Assignment:
From the data below, copy exactly the lines that lie between the one holding "Anti Ragging Committee (641, 2410)" and the one holding "Now (854, 1863)", including both, and nothing more.

Task material:
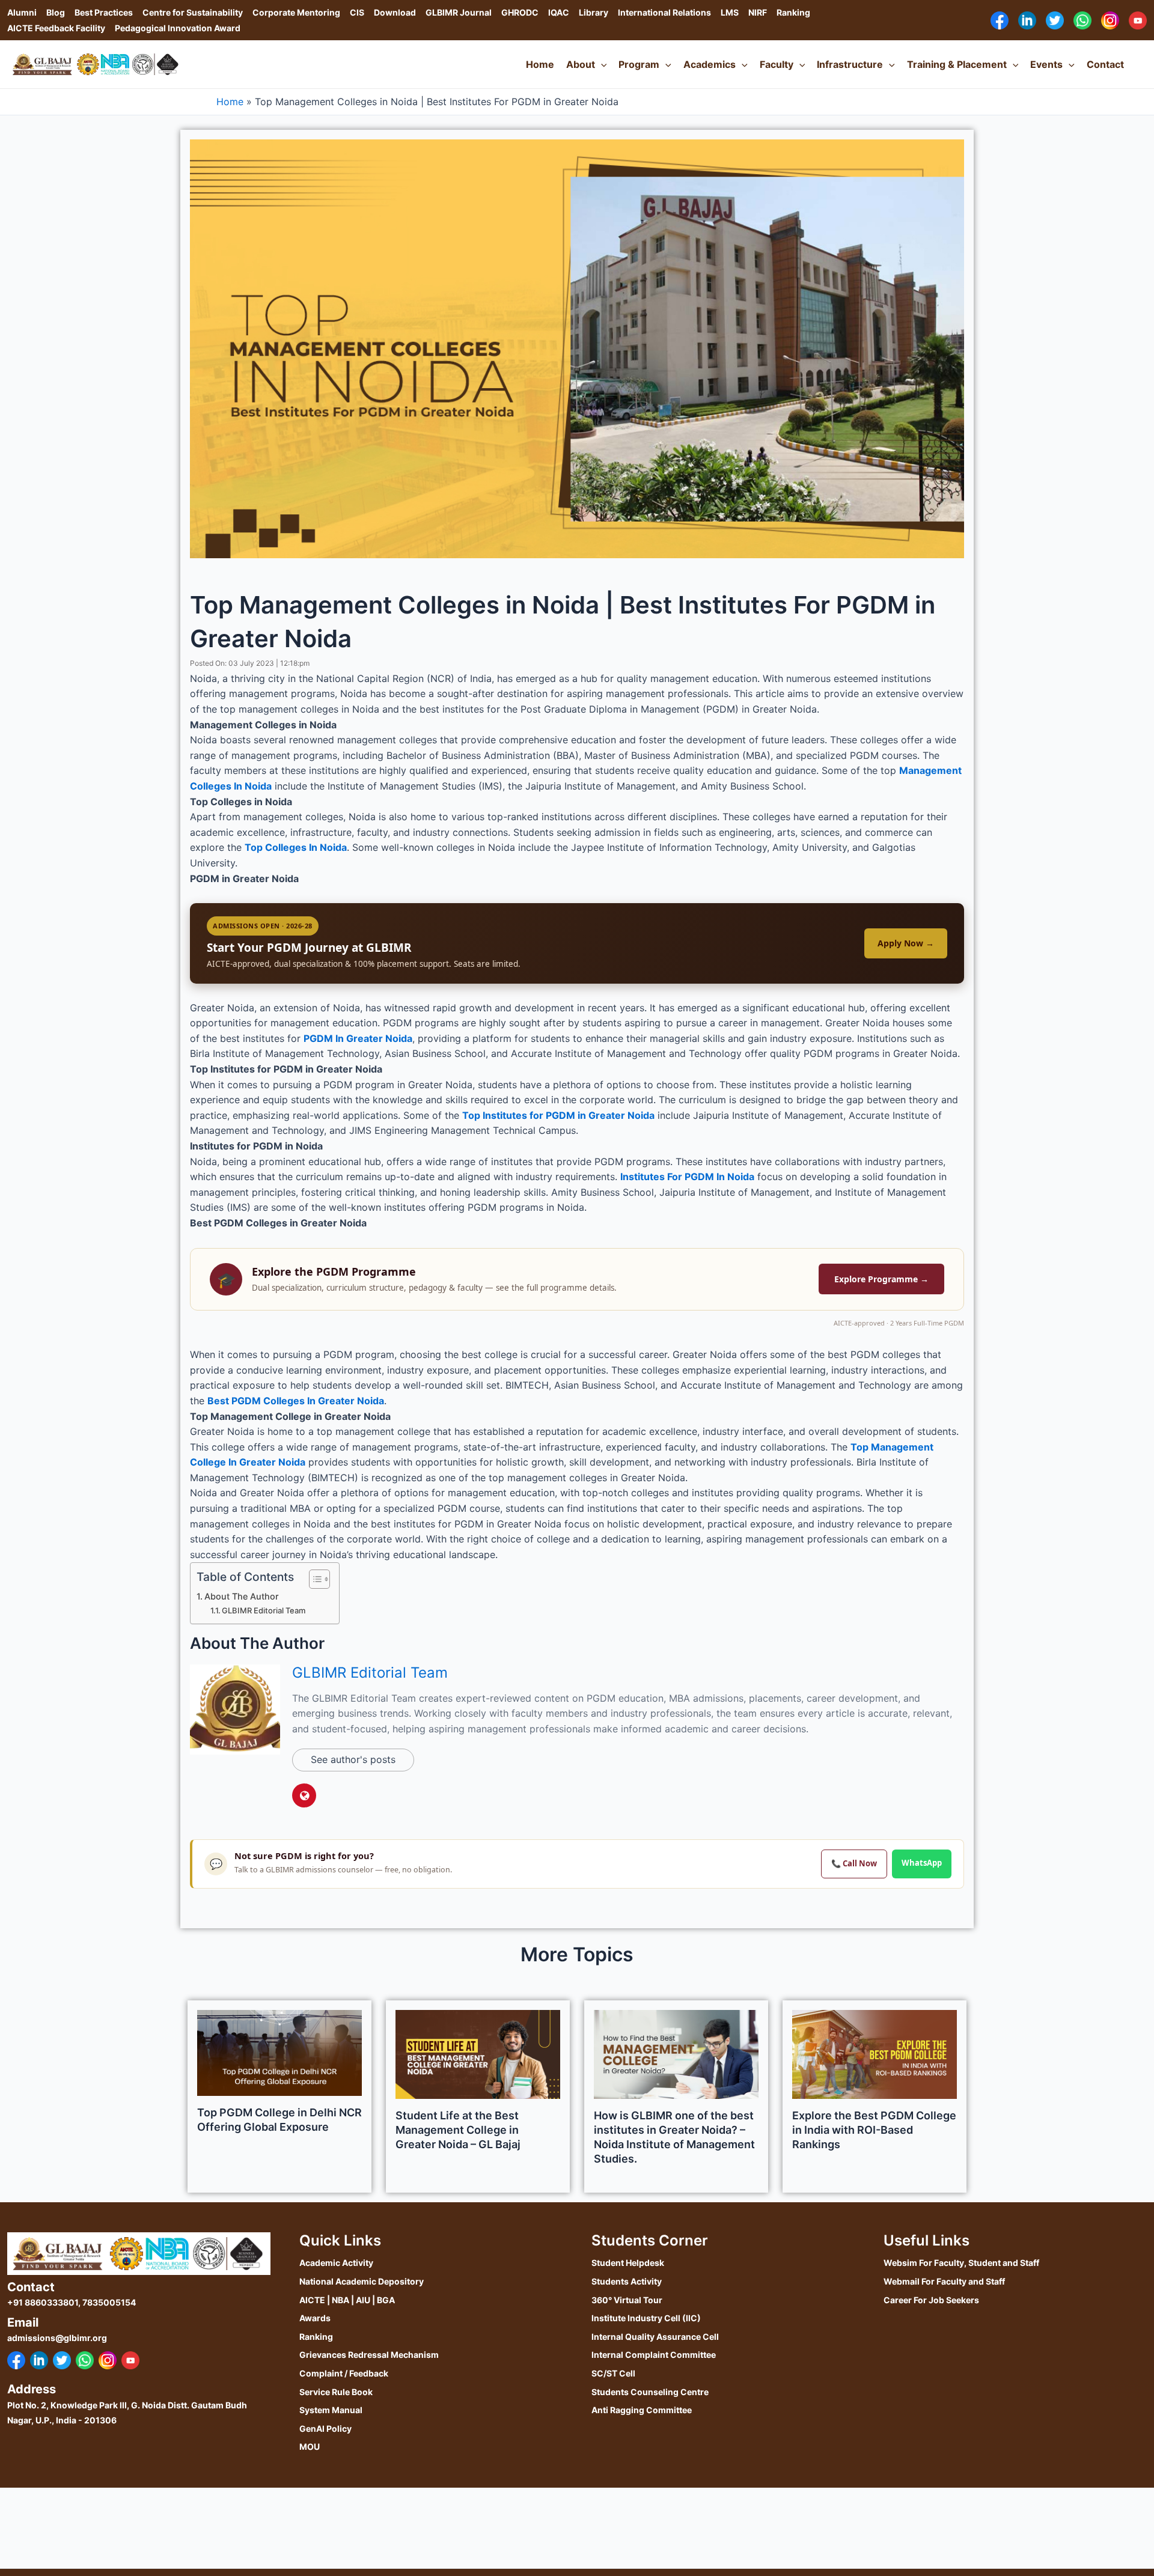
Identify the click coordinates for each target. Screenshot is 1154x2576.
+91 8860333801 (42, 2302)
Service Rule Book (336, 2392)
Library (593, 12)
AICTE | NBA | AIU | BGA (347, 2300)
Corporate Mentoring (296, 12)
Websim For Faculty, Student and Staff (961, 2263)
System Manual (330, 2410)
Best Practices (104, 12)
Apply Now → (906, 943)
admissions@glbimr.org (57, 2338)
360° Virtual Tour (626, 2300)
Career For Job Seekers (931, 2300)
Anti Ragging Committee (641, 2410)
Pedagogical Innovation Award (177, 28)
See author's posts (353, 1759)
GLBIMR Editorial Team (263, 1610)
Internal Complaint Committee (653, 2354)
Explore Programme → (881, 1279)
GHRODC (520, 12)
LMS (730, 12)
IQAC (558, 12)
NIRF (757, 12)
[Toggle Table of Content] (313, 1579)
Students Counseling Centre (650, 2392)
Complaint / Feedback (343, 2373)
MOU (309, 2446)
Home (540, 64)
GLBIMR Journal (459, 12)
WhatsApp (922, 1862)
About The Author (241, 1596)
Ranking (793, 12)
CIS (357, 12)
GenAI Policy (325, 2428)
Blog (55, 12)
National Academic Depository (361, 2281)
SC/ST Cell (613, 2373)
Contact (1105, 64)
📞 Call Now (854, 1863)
--
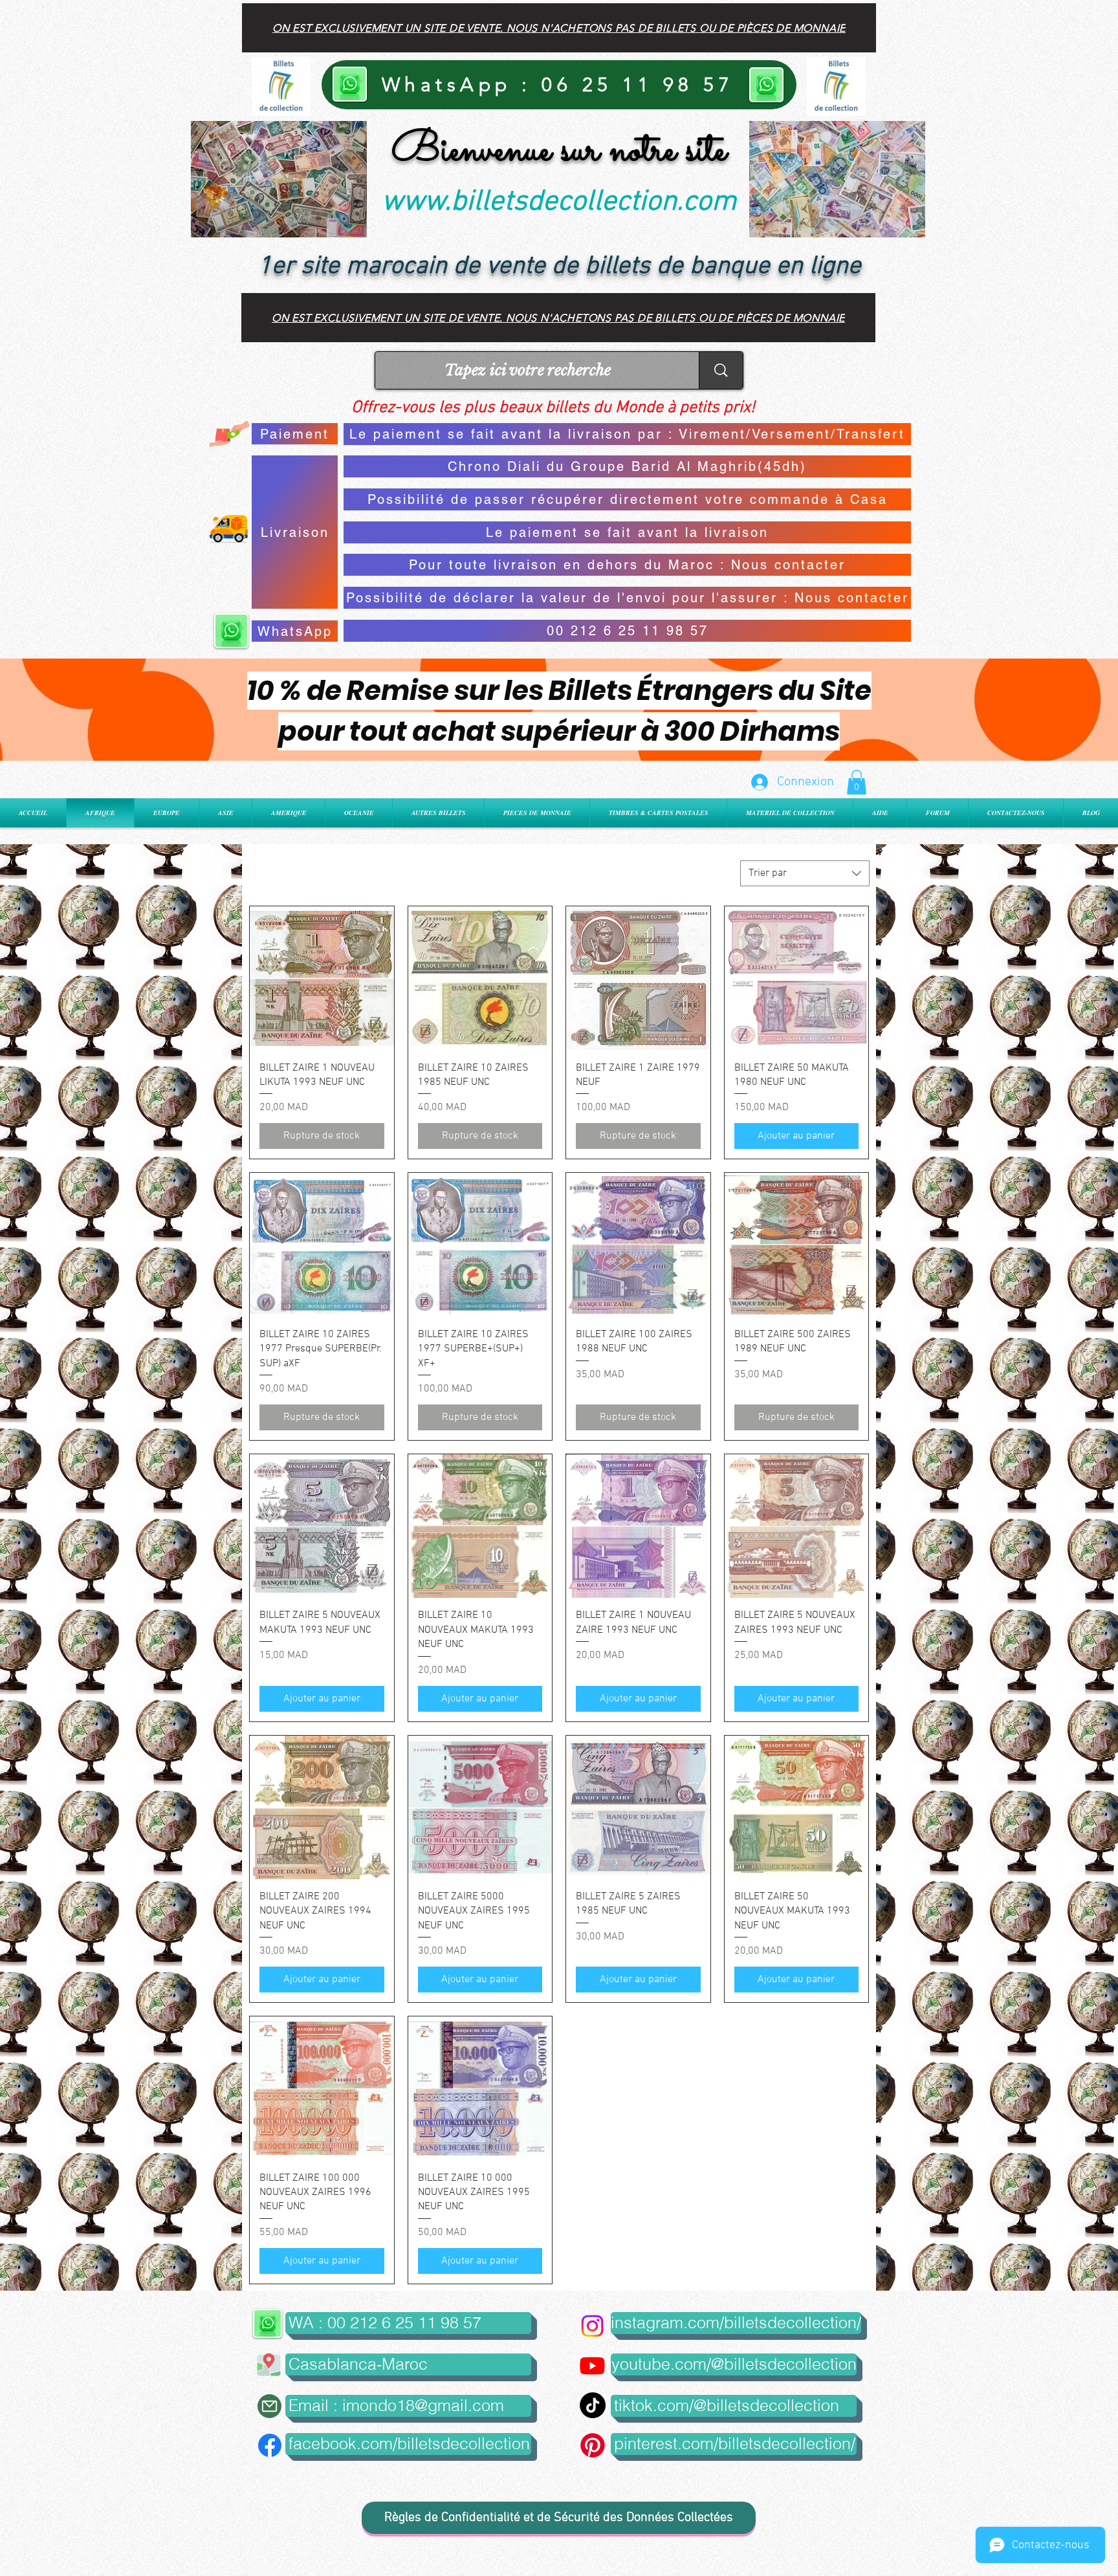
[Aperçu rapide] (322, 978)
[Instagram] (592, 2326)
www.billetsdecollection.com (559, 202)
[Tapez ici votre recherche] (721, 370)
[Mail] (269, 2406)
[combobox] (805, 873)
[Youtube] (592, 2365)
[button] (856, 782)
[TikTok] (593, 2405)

Result for this task:
Anti Ragging Committee (641, 2410)
Pedagogical Innovation Award (177, 28)
See author's posts (353, 1759)
GLBIMR Editorial Team (263, 1610)
Internal Complaint Committee (653, 2354)
Explore Programme → (881, 1279)
GHRODC (520, 12)
LMS (730, 12)
IQAC (558, 12)
NIRF (757, 12)
[Toggle Table of Content] (313, 1579)
Students Counseling Centre (650, 2392)
Complaint / Feedback (343, 2373)
MOU (309, 2446)
Home (540, 64)
GLBIMR Journal (459, 12)
WhatsApp (922, 1862)
About The Author (241, 1596)
Ranking (793, 12)
CIS (357, 12)
GenAI Policy (325, 2428)
Blog (55, 12)
National Academic Depository (361, 2281)
SC/ST Cell (613, 2373)
Contact (1105, 64)
📞 Call Now (854, 1863)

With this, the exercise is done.